All depends on everything else. Everything is connected. Nothing is separated even if it seems so on the surface. Everything goes the only way it can go. If people were different; If they weren't machines; if they were awake, if they were self-responsible everything would be different. But they are what they are, and what is happening in the world is just a reflection of lack of self-respect and personal responsibility
I always remind people that if they want a better government; more enlightened politicians and elected officials, it can only come about as a reflection of the public itself. The other way around is equally valid, because everything in the universe is built on the law of equalizing forces. Then one begins to understand why we have corruption abound; why there are corrupt politicians, corrupt policemen, corrupt judges and so on; why there are crooks in politics and business, and why everyone knows best how to lie to one another.

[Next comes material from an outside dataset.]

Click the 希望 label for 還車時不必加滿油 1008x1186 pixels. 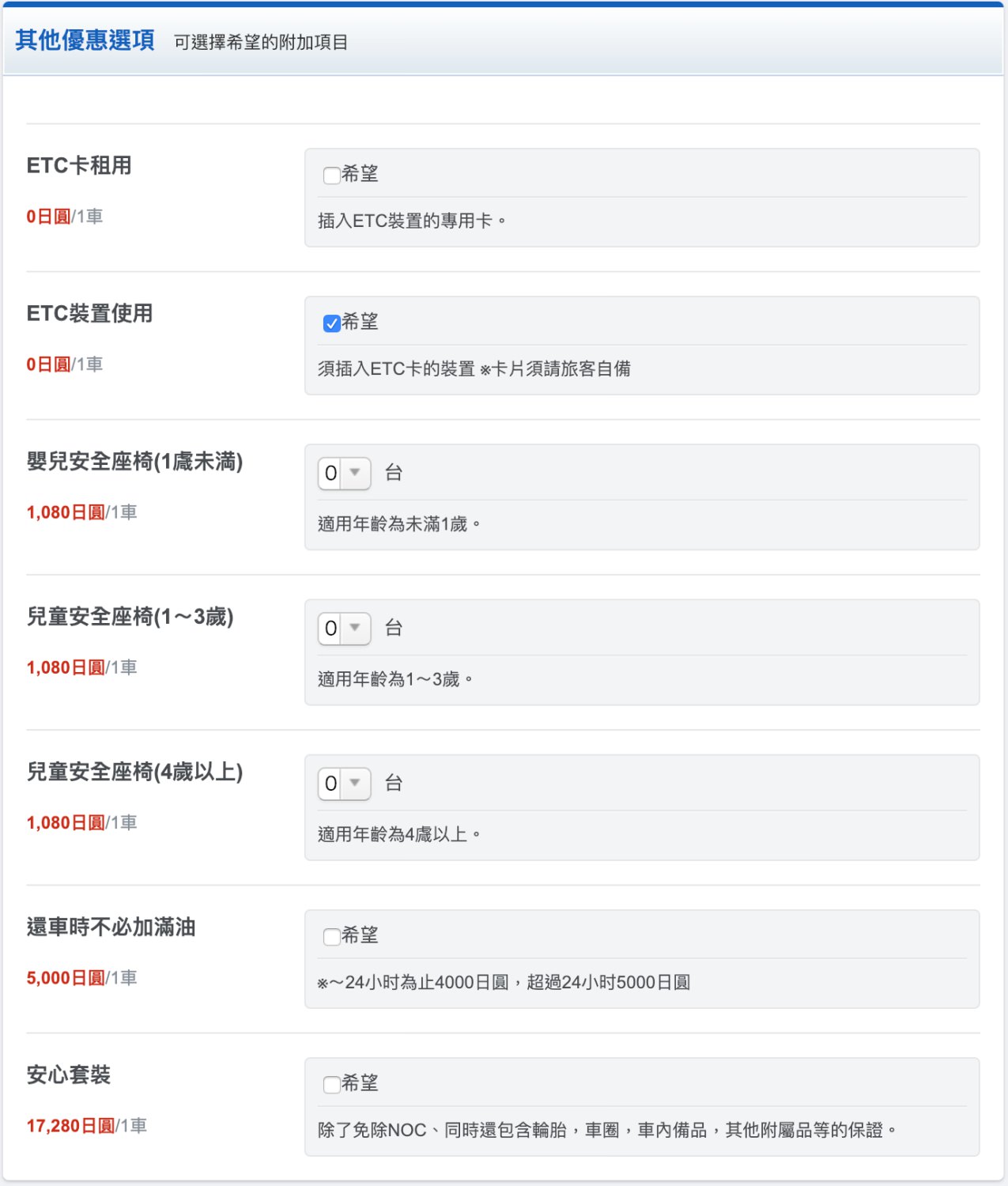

It's not like things are going to change. On the contrary, everything is going to get worse because human beings have allowed this reality to exist unabated through desensitized complacency and loss of personal responsibility long ago.
The law of oppression states that all those we see as our enemies in our life are simply a reflection of our own self-oppressions we carry within ourselves. And since the attention is directed at some undefined blob, as the source, entanglement is maintained. By that, one is unaware how they only solidify their own innate state of slavery, unconsciously giving power to those they direct their source of turmoil.
This exposes an inconvenient reality in which human beings, for the most part, aren’t interested in confronting the truth about themselves, even when they say they care for the truth. Sadly, it shows how most people don’t know who they are; are stuck in stagnation; unwilling or unable to face reality and therefore completely off the mark in lieu of what's coming.
If one wants to fight any worthy battle, first, one has rise up and wake up to themselves. They must know that everything always begins and ends with them, and that responsibility is first and foremost about self-responsibility; that If “I am not for me, who is for me? and if not now, when?!”
When that happens all enemies disappear.
For the first time in life they realize that there was never an enemy to begin with. That whatever Pharaoh figure they held in their mind as a blaming doll was merely an illusion made by them succumbing to their own fears, through which they have become complicit.
"You cannot make a golden society out of copper people." - my mate Amir.